_Tasks to complete_:
1. In the replay triage documentation, what is the default value of the --max-timeline flag?
2. Please reproduce the replay triage documentation word for word, from "case_id: str |" to "underlying run failed.".
3. Carry the replay triage documentation forward from its last sentence, keeping the same style and format.

Replay triage
A failed doctor_frankentui run leaves behind a full JSONL ledger
plus per-case captures. For humans that is too much. The replay triage
script walks the ledger, extracts the top-N signals — structured
failure pointers with expected/actual evidence — and emits either a
compact summary or a JSON report you can paste into a PR or an issue.
Source: scripts/doctor_frankentui_replay_triage.py.
Running it
python3 ./scripts/doctor_frankentui_replay_triage.py \
--run-root /tmp/doctor_frankentui/e2e/failure_20260423T000000Z \
--max-signals 8Full flags:
| Flag | Default | Purpose |
|---|---|---|
--run-root PATH | required | Path to a doctor_frankentui run root containing meta/. |
--output-json PATH | empty | Write the structured report to PATH instead of stdout. |
--max-signals N | 5 | Cap the number of signals in the compact output. |
--max-timeline N | 40 | Cap the number of timeline entries. |
The signal model
Every signal is one Signal dataclass instance:
@dataclass
class Signal:
severity: int # 0 = info, 1 = warn, 2 = error
message: str # human-readable summary
event_index: int | None # line index into meta/events.jsonl
event_type: str | None # e.g. "frame_captured", "diff_decision"
case_id: str | None # failing case (from meta/case_results.json)
step_id: str | None # failing step (from meta/step_results.tsv)
pointers: list[str] # JSON pointers to evidence
expected: dict[str, Any]
actual: dict[str, Any]Severity levels
0(info) — contextual observation. Not a failure by itself but narrows the search.1(warn) — non-fatal divergence (e.g. adegradation_eventfollowed by a clean recovery).2(error) — a hard failure. At least one signal at this level is present whenever the underlying run failed.
Pointer syntax
Pointers are absolute relative to the run root and use a simple
path#anchor syntax:
| Form | Meaning |
|---|---|
meta/events.jsonl#L<N> | Line N in events.jsonl. |
cases/<case_id>/<file> | File under the case directory. |
meta/<file>#/<path> | JSON Pointer into a structured file. |
What signals get extracted
The script scans meta/events.jsonl and classifies events in
priority order.
Frame checksum mismatches
{
"event_type": "frame_checksum_mismatch",
"frame_idx": 42,
"expected": "0xdeadbeef00000000",
"actual": "0xcafef00d00000000"
}Severity 2. The first occurrence is usually the smoking gun for a
render regression.

_Material_:

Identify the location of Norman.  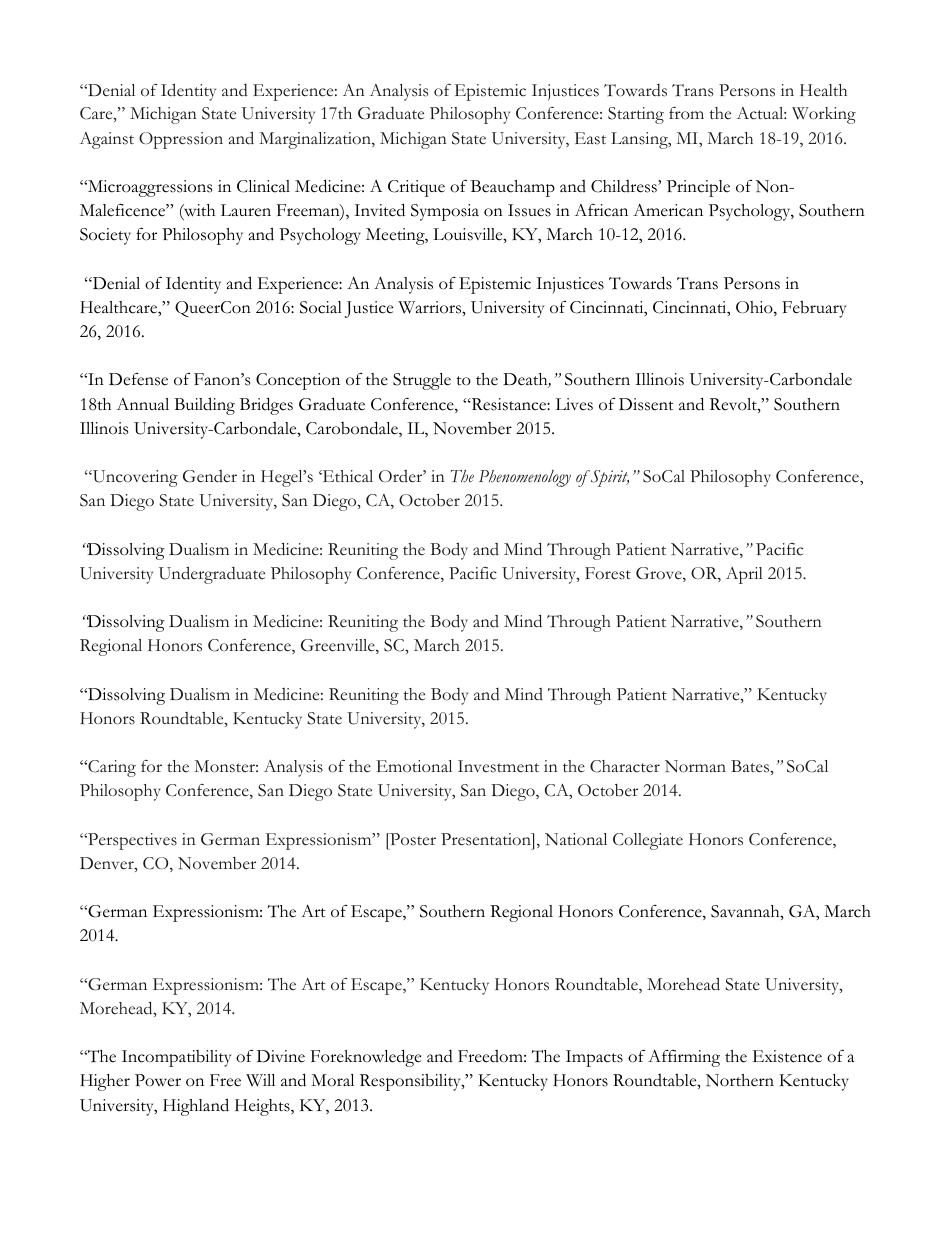
(695, 766).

_Responses by task_:
1. 40

2.
case_id: str | None # failing case (from meta/case_results.json)
step_id: str | None # failing step (from meta/step_results.tsv)
pointers: list[str] # JSON pointers to evidence
expected: dict[str, Any]
actual: dict[str, Any]Severity levels
0(info) — contextual observation. Not a failure by itself but narrows the search.1(warn) — non-fatal divergence (e.g. adegradation_eventfollowed by a clean recovery).2(error) — a hard failure. At least one signal at this level is present whenever the underlying run failed.

3.
Contract violations
Events with event_type in
{"contract_violation", "invariant_break", "validator_failure"}.
Severity 2. The expected/actual fields contain the specific
invariant that broke.
Degradation cascade
Events with event_type == "degradation_event" whose to_tier
indicates a downgrade (Full → SimpleBorders / NoColors / TextOnly —
see frame budget). Severity 1.
Guard breaches
Events with event_type == "conformal_frame_guard" whose verdict is
"breach". Severity 1 (repeated breaches cluster into a single
signal with a count).
Resize storms
Events with event_type == "resize_decision" whose coalesce
outcome indicates unhandled chaos. Severity 1.
Case-level failure
The script reads meta/case_results.json; every case with
status: "failed" becomes a severity-2 signal, annotated with the
case’s artifact_dir and the events_pointer into the JSONL.
Output shapes
Compact (default)
Replay Triage: doctor_failure_seed0
Run root: /tmp/doctor_frankentui/e2e/failure_20260423T000000Z
Signals (top 8)
---------------
[ERROR] frame checksum diverged at index 42
event_type=frame_captured case=case_003 step=resize_storm
expected={"checksum":"0xdeadbeef00000000"}
actual ={"checksum":"0xcafef00d00000000"}
pointers:
meta/events.jsonl#L4812
cases/case_003/frame_42.txt
[WARN] degradation downgrade Full -> NoColors (budget p99 breach)
event_type=degradation_event case=case_003 step=resize_storm
expected={"tier":"Full"}
actual ={"tier":"NoColors","reason":"conformal_frame_guard_breach"}
pointers:
meta/events.jsonl#L4740
…
Timeline (last 40 events)
-------------------------
…Structured (--output-json)
The JSON report mirrors the compact output but is trivially
machine-readable. It is the same shape used for
meta/replay_triage_report.json in a failure-path run — see
artifacts.
python3 ./scripts/doctor_frankentui_replay_triage.py \
--run-root /tmp/doctor_frankentui/e2e/failure_20260423T000000Z \
--output-json /tmp/triage.json \
--max-signals 8
jq '.signals[0]' /tmp/triage.jsonTypical triage loop
Run the failure flow
./scripts/doctor_frankentui_failure_e2e.shArtifacts land under /tmp/doctor_frankentui/e2e/failure_<ts>/.
Run triage
python3 ./scripts/doctor_frankentui_replay_triage.py \
--run-root /tmp/doctor_frankentui/e2e/failure_<ts> \
--max-signals 8Follow the pointers
For each severity-2 signal, open its first pointers[] entry.
That’s almost always the event where reality diverged from expectation.
# JSON pointer form: meta/events.jsonl#L4812
sed -n '4805,4820p' meta/events.jsonl | jq .Grep the broader context
Cross-reference with the grep recipes in evidence grep patterns — the event right before the failure is usually the cause.
Reproduce with a shadow-run
Once you have a hypothesis, reproduce it as a shadow-run scenario: two lanes (before / after your fix), same seed, same events, frame checksums must match. If they match, you have a regression test.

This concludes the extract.